NEW SECTION. Sec. 4 The commissioner must prepare aggregate
statistical summaries of closed claims based on calendar year data
submitted under section 2 of this act.
(1) At a minimum, data must be sorted by calendar year and calendar
accident year. The commissioner may also decide to display data in
other ways.
(2) The summaries must be available by March 31st of each year.

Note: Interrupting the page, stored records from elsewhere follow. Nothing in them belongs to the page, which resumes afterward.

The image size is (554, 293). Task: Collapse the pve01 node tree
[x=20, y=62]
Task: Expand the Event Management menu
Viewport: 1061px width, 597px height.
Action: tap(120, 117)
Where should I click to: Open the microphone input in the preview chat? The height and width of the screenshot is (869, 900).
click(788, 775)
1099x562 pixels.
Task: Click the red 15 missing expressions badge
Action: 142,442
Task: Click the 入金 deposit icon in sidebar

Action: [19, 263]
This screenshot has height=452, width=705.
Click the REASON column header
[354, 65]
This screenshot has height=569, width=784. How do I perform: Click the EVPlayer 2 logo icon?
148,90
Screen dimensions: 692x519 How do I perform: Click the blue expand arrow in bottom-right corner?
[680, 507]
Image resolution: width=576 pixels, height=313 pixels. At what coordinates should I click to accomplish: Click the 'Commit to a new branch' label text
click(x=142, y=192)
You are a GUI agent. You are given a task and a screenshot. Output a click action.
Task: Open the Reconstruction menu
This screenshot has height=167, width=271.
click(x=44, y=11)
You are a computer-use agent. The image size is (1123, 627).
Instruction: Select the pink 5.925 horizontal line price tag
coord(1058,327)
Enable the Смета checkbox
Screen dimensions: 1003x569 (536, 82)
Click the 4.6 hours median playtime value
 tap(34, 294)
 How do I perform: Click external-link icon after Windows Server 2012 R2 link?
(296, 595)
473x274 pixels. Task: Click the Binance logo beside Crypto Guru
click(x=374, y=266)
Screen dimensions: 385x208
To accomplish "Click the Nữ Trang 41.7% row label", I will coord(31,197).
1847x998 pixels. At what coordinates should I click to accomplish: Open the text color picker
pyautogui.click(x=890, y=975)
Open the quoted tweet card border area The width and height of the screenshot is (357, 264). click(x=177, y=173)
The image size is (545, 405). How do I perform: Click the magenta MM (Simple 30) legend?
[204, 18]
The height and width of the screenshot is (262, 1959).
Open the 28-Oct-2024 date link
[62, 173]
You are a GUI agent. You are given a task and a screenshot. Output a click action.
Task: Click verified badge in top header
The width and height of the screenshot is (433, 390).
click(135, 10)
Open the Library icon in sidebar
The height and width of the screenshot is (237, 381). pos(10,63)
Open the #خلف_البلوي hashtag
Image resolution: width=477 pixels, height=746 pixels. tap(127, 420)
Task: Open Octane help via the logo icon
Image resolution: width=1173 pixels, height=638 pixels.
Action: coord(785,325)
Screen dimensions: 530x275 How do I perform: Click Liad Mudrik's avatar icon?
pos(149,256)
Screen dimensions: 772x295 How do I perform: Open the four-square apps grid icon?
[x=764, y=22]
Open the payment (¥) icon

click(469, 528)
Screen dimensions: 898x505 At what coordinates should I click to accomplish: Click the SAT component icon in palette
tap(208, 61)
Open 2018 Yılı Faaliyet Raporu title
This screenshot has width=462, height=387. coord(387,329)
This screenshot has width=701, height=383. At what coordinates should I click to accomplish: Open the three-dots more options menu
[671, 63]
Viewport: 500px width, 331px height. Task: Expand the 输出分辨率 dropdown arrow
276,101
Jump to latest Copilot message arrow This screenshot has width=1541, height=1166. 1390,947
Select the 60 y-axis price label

NEW SECTION. Sec. 5 Beginning in 2006, the commissioner must
prepare an annual report by June 30th that summarizes and analyzes the
closed claim reports for medical malpractice filed under section 2 of
this act and the annual financial reports filed by insurers writing
medical malpractice insurance in this state. The report must include:
(1) An analysis of closed claim reports of prior years for which
data are collected and show:
(a) Trends in the frequency and severity of claims payments;
(b) An itemization of economic and noneconomic damages;
(c) The types of medical malpractice for which claims have been
paid; and
(d) Any other information the commissioner determines illustrates
trends in closed claims;
(2) An analysis of the medical malpractice insurance market in
Washington state, including:
(a) An analysis of the financial reports of the insurers with a
combined market share of at least ninety percent of net written medical
malpractice premium in Washington state for the prior calendar year;
(b) A loss ratio analysis of medical malpractice insurance written
in Washington state; and
(c) A profitability analysis of each insurer writing medical
malpractice insurance;
(3) A comparison of loss ratios and the profitability of medical
malpractice insurance in Washington state to other states based on
financial reports filed with the national association of insurance
commissioners and any other source of information the commissioner
deems relevant;
(4) A summary of the rate filings for medical malpractice that have
been approved by the commissioner for the prior calendar year,
including an analysis of the trend of direct and incurred losses as
compared to prior years;
(5) The commissioner must post reports required by this section on
the internet no later than thirty days after they are due; and
(6) The commissioner may adopt rules that require insuring entities
and self-insurers required to report under section 2(1) of this act to
report data related to:
(a) The frequency and severity of open claims for the reporting
period;
(b) The aggregate amounts reserved for incurred claims;
(c) Changes in reserves from the previous reporting period; and
(d) Any other information that helps the commissioner monitor
losses and claims development in the Washington state medical
malpractice insurance market.
NEW SECTION. Sec. 6 The commissioner shall adopt all rules
needed to implement this chapter. To ensure that claimants and health
care providers cannot be individually identified when data is disclosed
to the public, the commissioner shall adopt rules that require the
protection of information that, in combination, could result in the
ability to identify the claimant or health care provider in a
particular claim.
NEW SECTION. Sec. 7 A new section is added to chapter 7.70 RCW
to read as follows:
(1) In any action filed under this chapter that results in a final:
(a) Judgment in any amount;
(b) Settlement in any amount; or
(c) Disposition resulting in no indemnity payment,
the claimant or his or her attorney shall report to the office of the
insurance commissioner on forms provided by the commissioner any court
costs, attorneys' fees, or costs of expert witnesses incurred in
pursuing the action.
(2) The commissioner may adopt rules requiring the submission of
any other information that would help the commissioner analyze and
evaluate the costs involved in medical malpractice cases.
NEW SECTION. Sec. 8 Sections 1 through 6 of this act constitute
a new chapter in Title
NEW SECTION. Sec. 9 If any provision of this act or its
application to any person or circumstance is held invalid, the
remainder of the act or the application of the provision to other
persons or circumstances is not affected.